"Compassion is sometimes lacking"
About: Royal Infirmary of Edinburgh at Little France / Accident & Emergency Royal Infirmary of Edinburgh at Little France Accident & Emergency EH16 4SA Scottish Ambulance Service Scottish Ambulance Service EH12 9EB
Posted by UnicornsAreReal (as ),
I became unwell while out in public, a passer-by stopped to assist me and took the decision to dial 999 for an ambulance. The passer-by told the 999 call taker the information on my medic alert bracelet and also pointed it out to the ambulance crew. This was ignored by the ambulance crew who said it was "irrelevant" and assessed me as having a panic attack. During my time in their alleged care I was treated with only the very basic of courtesy and it was only on my request that a blood sugar reading was taken. As I was feeling very unwell I did not feel able to tell them again about my bracelet.
Upon arrival at A+E it was reported that I was just having a panic attack and all observations were normal. I was then told to sit in a small waiting area to be triaged. When the nurse came to triage me I was talked to with disdain and was asked the circumstance of my being in A+E. I did my best to explain about being unwell and a passer-by calling 999 on my behalf. The nurse stated that I was obviously just anxious and I was asked "what made you think this is an emergency". I attempted to explain the situation again but I was dismissed to wait for a Dr.
After a short wait the Dr came to talk with me. It was only at this point that I feel I was listened to. The Dr arranged for some tests to be done and genuinely was very compassionate. The Dr had obviously been able to access my hospital records and was well aware of the information held on my medic alert bracelet. When the same nurse came to carry out some of the tests I was happened to ask what I do. I replied, honestly, that I am currently awaiting treatment for a brain tumour - information that the ambulance crew would have had if they had taken notice of my bracelet.
From that moment, the attitude of the nurse changed dramatically. On discharge and recalling the nurse's question to me about why I thought my situation that day was an emergency I stopped and apologised for having wasted both the nurse's and the Dr's time.
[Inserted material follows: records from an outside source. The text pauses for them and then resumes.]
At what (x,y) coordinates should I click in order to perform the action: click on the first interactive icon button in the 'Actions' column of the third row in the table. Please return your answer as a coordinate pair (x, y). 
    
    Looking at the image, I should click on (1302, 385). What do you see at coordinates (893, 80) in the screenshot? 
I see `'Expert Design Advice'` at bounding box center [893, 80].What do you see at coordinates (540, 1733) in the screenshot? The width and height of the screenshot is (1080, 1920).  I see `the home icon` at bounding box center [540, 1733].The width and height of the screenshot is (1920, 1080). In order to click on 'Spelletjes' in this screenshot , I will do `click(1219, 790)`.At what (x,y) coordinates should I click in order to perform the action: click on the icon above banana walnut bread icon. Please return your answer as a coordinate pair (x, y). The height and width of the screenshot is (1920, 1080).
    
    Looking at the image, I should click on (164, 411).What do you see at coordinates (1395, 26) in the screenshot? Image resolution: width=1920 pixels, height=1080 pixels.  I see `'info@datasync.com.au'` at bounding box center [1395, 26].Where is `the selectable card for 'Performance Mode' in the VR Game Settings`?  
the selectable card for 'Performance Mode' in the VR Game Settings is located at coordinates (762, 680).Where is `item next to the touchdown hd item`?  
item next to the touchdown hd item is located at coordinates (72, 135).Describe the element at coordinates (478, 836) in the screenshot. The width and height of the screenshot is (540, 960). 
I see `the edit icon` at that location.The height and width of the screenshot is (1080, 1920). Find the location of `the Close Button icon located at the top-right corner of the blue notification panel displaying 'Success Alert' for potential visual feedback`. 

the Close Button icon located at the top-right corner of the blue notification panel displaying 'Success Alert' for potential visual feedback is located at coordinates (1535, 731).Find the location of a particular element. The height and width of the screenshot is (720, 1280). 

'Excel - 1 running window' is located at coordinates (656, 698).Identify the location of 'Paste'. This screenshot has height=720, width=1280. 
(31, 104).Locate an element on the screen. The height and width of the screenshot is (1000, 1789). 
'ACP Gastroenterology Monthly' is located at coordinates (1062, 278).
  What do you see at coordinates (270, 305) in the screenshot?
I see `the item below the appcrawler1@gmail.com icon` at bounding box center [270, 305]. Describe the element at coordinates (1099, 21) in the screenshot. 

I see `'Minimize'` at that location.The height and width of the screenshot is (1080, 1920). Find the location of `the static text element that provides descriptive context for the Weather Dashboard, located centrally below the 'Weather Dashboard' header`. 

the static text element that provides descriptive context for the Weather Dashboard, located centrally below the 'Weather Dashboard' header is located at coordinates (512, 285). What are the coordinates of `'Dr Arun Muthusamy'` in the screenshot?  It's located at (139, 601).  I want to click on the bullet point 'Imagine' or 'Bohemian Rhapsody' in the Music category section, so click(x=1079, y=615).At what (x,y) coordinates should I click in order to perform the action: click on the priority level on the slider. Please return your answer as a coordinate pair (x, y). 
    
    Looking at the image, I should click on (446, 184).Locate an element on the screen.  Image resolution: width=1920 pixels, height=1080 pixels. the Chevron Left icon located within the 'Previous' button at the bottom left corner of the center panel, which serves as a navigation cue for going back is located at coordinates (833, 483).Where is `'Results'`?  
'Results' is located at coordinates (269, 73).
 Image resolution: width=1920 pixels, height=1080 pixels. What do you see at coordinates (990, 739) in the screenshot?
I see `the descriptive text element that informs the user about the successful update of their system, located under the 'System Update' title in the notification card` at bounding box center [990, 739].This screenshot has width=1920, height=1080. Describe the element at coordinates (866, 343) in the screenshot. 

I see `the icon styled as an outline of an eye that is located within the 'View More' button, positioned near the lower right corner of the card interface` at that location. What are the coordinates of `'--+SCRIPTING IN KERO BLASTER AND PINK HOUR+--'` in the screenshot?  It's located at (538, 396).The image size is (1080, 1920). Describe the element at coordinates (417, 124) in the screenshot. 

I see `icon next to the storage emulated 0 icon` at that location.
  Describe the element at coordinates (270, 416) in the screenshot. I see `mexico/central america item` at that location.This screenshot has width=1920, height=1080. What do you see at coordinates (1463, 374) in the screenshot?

I really will never forget the response which was "oh, it's fine, I didn't realise you actually had something wrong with you".
It would seem that being prejudged by the ambulance crew led to hostility from A+E staff which was only resolved when the Dr was able to access my clinical information. I feel this is a disgusting way to approach patients and also highly judgemental. Thankfully on this occasion no harm was caused. My consultants have told me that should I feel uncharacteristically unwell I ought to dial 999. I will absolutely hesitate to do so after this experience. Feeling unwell and being treated like this is remarkably upsetting never mind having to cope with the pain and treatment that comes with a brain tumour.